[Exercise inputs — start]

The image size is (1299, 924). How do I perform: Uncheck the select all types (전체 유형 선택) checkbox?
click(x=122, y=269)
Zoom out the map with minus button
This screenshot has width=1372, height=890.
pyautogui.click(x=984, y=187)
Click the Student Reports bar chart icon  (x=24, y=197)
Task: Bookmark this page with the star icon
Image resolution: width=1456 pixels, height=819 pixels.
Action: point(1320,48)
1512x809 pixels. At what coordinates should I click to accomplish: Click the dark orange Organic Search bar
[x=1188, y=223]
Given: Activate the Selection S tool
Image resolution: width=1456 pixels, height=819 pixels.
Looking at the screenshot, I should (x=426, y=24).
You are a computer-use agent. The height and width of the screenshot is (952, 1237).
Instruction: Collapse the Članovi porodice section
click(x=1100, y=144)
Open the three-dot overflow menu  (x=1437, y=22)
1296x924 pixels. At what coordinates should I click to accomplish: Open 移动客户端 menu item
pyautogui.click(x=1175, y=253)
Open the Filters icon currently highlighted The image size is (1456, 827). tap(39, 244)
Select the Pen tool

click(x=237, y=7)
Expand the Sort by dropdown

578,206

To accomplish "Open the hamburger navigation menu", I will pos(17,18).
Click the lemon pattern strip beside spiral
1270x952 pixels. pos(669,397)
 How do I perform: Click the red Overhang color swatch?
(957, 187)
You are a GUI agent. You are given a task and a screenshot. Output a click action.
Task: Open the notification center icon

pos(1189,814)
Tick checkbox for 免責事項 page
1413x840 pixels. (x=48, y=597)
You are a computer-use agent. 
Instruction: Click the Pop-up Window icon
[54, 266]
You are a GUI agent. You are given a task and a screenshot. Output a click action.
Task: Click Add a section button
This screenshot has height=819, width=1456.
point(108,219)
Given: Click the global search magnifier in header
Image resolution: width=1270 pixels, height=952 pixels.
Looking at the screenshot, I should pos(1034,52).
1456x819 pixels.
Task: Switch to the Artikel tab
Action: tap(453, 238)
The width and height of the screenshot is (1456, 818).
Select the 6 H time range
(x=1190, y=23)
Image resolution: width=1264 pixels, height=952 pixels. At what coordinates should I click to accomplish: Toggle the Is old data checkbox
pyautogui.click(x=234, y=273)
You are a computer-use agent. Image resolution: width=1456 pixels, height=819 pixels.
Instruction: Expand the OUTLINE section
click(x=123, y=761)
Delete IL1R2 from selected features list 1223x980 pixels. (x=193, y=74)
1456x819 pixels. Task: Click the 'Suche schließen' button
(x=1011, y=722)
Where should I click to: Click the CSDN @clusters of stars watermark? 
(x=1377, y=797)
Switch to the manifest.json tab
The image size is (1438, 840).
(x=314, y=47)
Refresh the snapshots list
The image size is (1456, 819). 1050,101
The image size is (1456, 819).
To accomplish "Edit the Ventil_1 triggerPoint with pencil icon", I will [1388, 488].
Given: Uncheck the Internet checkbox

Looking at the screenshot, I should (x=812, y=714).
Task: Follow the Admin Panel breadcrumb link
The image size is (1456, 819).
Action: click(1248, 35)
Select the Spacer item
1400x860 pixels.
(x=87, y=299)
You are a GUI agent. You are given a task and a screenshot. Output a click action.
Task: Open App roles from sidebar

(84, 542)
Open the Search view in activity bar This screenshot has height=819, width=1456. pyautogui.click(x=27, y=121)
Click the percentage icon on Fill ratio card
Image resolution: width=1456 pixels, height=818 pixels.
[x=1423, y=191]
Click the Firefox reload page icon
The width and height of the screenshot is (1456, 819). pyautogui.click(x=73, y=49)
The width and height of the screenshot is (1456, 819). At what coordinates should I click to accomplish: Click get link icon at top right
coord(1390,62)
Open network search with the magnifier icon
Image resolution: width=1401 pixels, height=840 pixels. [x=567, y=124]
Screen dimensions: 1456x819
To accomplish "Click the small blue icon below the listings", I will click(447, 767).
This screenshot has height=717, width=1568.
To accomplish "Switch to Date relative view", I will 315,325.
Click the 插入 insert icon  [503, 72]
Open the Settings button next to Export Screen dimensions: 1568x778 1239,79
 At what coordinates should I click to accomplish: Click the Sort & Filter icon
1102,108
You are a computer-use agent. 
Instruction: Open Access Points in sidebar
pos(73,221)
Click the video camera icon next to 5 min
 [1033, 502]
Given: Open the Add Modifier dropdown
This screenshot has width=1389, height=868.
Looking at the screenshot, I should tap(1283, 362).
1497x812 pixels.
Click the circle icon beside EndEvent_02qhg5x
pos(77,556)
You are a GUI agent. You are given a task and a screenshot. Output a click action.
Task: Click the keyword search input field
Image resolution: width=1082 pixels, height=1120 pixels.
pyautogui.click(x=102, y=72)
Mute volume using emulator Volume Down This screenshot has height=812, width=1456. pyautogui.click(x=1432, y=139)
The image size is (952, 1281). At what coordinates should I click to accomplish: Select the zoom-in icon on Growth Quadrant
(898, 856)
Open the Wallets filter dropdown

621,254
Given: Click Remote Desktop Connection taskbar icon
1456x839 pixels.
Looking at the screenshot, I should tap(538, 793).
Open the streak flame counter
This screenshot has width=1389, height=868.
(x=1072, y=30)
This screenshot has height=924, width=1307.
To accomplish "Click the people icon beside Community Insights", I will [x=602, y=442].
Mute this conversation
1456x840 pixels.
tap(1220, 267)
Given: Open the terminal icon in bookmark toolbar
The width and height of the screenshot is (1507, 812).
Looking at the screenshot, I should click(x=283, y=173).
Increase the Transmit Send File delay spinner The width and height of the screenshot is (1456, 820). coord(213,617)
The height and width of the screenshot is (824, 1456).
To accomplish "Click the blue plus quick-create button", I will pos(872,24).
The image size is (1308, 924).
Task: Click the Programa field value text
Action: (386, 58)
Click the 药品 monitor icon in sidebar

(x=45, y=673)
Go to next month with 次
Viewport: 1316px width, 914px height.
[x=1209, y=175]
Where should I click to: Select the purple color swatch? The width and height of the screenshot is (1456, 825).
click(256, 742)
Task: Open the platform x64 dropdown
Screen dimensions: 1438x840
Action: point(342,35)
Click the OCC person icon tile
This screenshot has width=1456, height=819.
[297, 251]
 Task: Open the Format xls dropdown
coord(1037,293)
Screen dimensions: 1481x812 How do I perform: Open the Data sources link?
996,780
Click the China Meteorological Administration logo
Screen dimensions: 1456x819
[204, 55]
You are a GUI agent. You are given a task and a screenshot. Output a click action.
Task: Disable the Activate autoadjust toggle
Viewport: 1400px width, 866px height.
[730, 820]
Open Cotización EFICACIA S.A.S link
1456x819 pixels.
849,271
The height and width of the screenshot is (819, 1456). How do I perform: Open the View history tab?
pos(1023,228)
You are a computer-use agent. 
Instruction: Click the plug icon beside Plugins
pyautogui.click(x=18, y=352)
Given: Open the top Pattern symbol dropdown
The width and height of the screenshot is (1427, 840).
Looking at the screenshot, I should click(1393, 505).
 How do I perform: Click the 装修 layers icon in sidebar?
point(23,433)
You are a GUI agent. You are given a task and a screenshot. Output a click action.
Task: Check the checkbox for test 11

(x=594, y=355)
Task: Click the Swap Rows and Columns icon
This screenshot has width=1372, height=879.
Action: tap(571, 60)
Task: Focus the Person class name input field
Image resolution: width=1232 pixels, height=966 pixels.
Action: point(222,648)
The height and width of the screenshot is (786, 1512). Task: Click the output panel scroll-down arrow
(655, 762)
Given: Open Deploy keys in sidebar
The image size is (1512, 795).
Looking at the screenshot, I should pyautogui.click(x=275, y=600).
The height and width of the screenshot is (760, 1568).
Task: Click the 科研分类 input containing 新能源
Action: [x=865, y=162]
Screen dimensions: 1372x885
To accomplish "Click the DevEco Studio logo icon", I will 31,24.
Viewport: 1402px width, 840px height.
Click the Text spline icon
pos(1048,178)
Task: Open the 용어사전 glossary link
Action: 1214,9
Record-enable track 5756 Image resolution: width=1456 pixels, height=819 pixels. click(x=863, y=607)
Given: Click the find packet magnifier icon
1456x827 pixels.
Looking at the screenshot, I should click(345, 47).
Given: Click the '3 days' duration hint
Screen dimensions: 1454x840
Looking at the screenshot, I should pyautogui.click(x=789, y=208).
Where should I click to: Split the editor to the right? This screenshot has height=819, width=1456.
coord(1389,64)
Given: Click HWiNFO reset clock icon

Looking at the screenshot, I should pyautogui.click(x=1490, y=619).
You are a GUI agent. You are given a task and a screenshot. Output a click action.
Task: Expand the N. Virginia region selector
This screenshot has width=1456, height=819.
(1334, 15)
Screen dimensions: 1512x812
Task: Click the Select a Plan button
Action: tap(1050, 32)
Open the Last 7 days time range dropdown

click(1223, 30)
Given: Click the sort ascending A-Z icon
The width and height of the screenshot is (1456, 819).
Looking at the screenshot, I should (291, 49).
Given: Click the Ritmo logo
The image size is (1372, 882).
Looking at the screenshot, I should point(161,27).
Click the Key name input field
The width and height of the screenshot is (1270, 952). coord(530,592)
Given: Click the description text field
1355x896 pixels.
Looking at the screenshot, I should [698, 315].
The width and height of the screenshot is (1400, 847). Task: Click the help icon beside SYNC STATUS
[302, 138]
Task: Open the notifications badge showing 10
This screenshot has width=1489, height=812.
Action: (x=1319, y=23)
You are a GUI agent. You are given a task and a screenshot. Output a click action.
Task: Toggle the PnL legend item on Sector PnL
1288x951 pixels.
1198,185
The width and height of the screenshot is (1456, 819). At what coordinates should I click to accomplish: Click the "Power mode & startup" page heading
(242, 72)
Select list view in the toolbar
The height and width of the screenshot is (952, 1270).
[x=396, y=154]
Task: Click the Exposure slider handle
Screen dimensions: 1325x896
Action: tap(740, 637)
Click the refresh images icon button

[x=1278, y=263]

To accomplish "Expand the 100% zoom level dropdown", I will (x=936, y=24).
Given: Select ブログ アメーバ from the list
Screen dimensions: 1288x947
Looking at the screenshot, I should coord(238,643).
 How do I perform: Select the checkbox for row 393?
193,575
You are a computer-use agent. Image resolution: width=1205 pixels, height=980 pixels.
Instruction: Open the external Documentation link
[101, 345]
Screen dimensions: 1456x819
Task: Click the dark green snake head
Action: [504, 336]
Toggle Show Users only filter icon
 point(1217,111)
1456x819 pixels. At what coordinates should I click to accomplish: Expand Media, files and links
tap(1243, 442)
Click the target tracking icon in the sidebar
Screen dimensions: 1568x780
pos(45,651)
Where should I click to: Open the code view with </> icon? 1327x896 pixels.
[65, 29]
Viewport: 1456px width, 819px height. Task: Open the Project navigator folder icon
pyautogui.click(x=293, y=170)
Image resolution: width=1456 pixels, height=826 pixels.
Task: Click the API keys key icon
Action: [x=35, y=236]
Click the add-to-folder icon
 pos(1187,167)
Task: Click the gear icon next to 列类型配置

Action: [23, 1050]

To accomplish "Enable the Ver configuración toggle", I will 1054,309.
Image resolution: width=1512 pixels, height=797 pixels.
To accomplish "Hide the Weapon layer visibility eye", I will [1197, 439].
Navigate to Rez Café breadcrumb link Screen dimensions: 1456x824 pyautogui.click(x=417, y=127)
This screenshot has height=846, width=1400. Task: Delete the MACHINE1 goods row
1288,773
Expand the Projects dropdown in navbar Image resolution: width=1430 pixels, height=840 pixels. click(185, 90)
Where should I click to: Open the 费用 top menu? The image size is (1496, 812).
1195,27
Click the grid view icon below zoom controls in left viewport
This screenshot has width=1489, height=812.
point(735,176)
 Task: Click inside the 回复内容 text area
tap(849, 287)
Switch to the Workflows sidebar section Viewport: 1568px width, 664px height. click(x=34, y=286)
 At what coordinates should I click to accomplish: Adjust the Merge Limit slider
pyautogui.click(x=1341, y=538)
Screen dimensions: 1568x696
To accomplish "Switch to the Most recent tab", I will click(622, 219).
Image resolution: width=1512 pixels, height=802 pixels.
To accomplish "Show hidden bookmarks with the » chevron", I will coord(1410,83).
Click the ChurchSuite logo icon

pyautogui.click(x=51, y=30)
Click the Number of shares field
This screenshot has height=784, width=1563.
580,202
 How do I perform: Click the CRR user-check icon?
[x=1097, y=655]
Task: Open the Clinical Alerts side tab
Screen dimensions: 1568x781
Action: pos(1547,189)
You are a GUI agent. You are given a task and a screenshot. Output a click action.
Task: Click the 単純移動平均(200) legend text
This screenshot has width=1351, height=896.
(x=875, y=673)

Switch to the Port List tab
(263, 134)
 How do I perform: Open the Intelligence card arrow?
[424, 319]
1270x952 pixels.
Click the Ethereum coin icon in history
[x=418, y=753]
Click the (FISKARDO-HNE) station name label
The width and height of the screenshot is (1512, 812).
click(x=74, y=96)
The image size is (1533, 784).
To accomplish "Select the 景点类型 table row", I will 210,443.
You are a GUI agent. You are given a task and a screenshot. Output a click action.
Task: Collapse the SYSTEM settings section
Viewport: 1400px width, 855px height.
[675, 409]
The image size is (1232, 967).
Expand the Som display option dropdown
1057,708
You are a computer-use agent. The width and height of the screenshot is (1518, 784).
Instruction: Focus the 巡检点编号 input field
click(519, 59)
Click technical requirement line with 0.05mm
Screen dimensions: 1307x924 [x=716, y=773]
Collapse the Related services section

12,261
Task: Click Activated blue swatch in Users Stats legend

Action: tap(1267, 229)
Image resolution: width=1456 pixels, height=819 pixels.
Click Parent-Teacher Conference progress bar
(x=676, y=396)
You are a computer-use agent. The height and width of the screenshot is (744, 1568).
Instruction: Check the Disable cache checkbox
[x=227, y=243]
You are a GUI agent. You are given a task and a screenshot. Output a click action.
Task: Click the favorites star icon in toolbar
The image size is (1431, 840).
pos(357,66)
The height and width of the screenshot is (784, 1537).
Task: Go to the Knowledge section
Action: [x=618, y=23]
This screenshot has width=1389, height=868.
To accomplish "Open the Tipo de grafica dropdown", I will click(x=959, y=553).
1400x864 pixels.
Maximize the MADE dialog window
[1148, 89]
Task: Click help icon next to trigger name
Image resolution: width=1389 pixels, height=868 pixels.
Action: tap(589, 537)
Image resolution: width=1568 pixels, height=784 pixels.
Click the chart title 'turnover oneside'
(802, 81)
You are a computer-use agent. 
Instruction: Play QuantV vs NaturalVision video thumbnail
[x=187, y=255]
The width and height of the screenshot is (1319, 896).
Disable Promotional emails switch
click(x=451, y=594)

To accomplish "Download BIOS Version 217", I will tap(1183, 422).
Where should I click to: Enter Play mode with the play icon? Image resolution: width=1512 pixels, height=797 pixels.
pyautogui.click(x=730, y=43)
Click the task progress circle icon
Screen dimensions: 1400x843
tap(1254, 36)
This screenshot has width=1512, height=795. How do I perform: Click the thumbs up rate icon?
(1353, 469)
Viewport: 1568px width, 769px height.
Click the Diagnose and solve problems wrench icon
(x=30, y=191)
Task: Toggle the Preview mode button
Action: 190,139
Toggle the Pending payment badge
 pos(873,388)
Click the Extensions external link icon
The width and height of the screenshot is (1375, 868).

[Exercise inputs — finish]

What to produce: Give only the number of lines in the entries that contain "breadcrumb".

Result of the exercise: 2